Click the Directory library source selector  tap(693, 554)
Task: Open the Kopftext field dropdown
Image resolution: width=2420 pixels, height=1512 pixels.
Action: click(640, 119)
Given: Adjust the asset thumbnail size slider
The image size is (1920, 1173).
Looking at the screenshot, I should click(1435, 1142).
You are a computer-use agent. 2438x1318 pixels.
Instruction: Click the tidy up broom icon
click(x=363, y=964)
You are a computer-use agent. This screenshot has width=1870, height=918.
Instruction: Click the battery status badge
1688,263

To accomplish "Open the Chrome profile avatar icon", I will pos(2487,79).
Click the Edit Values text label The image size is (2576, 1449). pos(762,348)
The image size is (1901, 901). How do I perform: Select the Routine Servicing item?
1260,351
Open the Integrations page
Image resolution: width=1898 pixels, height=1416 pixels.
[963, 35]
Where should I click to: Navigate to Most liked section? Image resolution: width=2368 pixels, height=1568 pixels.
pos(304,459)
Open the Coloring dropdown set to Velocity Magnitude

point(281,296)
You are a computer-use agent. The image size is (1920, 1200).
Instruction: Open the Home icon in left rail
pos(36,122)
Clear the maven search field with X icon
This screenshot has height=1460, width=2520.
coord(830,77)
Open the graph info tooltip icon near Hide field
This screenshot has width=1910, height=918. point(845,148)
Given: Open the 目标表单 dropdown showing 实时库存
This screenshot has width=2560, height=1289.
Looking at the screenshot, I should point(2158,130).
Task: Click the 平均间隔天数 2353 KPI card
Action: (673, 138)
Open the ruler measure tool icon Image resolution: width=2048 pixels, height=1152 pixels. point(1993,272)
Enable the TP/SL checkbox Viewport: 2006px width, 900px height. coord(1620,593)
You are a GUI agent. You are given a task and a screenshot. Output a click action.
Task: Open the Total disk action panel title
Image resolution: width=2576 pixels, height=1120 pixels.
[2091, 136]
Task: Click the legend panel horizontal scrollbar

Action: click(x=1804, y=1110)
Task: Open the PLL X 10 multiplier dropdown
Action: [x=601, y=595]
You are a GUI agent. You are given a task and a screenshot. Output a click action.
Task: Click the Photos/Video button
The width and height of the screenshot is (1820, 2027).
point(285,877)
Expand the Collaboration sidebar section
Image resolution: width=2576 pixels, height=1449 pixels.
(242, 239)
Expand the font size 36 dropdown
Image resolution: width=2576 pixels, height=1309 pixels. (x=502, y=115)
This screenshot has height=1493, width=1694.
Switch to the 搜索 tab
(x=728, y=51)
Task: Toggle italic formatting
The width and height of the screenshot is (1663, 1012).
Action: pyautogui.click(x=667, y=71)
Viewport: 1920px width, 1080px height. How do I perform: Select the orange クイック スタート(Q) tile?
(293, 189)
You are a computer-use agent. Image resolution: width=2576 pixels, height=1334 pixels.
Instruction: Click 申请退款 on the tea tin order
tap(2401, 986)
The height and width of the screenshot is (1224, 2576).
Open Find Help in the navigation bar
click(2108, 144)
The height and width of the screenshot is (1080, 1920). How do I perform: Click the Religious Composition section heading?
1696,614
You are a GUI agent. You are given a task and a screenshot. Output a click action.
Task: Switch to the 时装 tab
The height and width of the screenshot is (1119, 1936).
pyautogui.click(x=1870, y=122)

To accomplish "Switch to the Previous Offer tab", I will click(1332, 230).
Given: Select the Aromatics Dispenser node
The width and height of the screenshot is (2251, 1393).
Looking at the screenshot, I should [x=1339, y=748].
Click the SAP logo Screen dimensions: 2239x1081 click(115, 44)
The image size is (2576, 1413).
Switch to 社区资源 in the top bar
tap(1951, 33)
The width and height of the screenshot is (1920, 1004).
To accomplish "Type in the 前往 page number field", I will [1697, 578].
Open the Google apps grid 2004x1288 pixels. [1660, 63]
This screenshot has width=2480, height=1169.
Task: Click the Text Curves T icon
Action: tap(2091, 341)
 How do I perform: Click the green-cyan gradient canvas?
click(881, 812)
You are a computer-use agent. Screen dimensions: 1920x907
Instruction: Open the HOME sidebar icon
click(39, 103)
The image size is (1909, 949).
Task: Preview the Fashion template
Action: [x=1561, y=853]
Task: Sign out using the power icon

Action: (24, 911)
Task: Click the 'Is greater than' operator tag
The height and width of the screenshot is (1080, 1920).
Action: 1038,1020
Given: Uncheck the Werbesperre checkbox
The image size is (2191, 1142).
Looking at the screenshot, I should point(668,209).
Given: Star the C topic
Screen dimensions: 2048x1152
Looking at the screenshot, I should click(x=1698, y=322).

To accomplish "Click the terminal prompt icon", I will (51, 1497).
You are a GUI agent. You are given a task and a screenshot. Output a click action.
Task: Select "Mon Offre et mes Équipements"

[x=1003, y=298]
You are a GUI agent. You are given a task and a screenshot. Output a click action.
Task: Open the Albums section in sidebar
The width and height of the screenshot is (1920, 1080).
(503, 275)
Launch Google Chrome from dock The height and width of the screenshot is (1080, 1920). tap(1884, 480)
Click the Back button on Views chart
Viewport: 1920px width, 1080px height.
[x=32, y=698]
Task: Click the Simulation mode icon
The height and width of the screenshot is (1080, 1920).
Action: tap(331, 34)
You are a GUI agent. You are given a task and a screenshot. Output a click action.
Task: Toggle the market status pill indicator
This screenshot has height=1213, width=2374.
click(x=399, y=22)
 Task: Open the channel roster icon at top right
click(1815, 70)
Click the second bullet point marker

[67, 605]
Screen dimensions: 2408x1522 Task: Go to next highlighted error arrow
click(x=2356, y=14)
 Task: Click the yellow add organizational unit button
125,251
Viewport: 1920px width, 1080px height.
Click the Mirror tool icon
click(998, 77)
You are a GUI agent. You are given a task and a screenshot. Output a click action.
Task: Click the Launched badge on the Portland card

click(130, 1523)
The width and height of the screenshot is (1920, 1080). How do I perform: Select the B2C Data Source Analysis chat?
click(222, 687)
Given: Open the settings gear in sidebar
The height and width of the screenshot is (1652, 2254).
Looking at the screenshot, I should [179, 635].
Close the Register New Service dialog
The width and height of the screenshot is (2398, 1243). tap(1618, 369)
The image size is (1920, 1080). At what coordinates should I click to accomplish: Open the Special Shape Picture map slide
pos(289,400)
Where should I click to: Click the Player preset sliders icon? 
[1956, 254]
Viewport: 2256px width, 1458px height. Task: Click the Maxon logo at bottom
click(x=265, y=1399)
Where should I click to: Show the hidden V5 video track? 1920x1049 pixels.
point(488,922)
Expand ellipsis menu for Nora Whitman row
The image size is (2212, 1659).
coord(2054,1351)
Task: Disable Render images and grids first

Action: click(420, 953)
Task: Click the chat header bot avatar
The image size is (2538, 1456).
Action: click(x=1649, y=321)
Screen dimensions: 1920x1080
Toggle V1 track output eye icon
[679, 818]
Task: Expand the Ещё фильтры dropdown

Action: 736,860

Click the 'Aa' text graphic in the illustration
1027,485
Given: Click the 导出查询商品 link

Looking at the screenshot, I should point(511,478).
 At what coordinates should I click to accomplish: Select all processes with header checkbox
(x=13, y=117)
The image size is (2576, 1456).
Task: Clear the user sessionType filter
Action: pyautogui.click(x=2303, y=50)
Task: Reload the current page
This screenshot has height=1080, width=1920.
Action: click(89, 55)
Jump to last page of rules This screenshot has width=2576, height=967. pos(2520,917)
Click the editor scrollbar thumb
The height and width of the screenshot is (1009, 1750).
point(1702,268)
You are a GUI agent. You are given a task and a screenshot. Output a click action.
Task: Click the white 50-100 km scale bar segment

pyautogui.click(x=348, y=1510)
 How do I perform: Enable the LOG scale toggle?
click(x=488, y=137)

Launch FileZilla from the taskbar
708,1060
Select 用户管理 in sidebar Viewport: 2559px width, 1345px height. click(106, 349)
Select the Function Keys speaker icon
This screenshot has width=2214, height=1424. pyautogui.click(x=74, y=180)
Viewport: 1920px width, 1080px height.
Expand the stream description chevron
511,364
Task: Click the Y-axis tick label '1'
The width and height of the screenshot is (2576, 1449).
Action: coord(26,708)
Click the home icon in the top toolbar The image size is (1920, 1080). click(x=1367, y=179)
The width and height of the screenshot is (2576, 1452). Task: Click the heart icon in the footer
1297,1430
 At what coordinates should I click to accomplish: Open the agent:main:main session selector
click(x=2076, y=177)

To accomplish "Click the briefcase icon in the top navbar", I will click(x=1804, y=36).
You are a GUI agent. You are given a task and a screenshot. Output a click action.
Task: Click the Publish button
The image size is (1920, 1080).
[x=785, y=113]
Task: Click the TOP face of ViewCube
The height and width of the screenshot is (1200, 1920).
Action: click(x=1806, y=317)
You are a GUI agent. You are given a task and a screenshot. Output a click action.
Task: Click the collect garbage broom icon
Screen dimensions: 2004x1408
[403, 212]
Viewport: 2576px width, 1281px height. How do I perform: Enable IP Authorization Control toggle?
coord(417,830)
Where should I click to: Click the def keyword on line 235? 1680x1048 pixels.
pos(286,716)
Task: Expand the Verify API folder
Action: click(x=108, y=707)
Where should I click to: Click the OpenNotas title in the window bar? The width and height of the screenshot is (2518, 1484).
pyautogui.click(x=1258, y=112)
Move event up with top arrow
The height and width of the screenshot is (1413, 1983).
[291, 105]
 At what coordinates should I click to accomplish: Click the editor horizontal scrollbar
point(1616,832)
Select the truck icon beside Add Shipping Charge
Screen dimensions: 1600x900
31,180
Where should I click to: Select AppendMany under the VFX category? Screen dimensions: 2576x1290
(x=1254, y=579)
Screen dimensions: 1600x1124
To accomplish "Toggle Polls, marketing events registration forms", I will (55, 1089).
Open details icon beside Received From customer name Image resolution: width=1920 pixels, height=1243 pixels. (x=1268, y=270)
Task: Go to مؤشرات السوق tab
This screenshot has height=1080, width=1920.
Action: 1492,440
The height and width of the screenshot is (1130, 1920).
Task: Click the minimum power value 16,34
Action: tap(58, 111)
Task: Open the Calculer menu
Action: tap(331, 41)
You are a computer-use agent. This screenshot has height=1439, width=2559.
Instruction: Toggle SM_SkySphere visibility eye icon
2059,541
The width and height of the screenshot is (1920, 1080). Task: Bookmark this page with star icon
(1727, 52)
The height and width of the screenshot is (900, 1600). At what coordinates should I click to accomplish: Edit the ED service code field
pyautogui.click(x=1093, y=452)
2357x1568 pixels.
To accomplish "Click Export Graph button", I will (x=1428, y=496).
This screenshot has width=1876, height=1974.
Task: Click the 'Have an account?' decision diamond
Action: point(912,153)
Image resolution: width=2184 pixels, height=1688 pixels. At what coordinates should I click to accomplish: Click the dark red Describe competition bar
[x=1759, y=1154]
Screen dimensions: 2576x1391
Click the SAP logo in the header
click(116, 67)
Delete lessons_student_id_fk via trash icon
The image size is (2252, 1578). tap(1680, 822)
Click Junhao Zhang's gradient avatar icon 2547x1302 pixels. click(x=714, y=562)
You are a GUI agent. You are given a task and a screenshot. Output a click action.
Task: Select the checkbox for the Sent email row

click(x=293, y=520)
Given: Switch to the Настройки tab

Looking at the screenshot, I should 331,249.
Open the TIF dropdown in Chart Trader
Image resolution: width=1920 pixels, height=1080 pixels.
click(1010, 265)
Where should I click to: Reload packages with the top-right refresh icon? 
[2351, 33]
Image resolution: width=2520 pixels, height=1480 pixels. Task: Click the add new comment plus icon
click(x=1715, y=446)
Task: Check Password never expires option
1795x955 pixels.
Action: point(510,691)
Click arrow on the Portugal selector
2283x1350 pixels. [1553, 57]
******
Task directions
In the listing above, find the line with "Click the 'Aa'" and the line with "Select 用户管理 in", then print exactly those two lines and every line between them, and nothing more.

Reply to the exercise
Click the 'Aa' text graphic in the illustration
1027,485
Given: Click the 导出查询商品 link

Looking at the screenshot, I should point(511,478).
 At what coordinates should I click to accomplish: Select all processes with header checkbox
(x=13, y=117)
The image size is (2576, 1456).
Task: Clear the user sessionType filter
Action: pyautogui.click(x=2303, y=50)
Task: Reload the current page
This screenshot has height=1080, width=1920.
Action: click(89, 55)
Jump to last page of rules This screenshot has width=2576, height=967. pos(2520,917)
Click the editor scrollbar thumb
The height and width of the screenshot is (1009, 1750).
point(1702,268)
You are a GUI agent. You are given a task and a screenshot. Output a click action.
Task: Click the white 50-100 km scale bar segment

pyautogui.click(x=348, y=1510)
 How do I perform: Enable the LOG scale toggle?
click(x=488, y=137)

Launch FileZilla from the taskbar
708,1060
Select 用户管理 in sidebar Viewport: 2559px width, 1345px height. click(106, 349)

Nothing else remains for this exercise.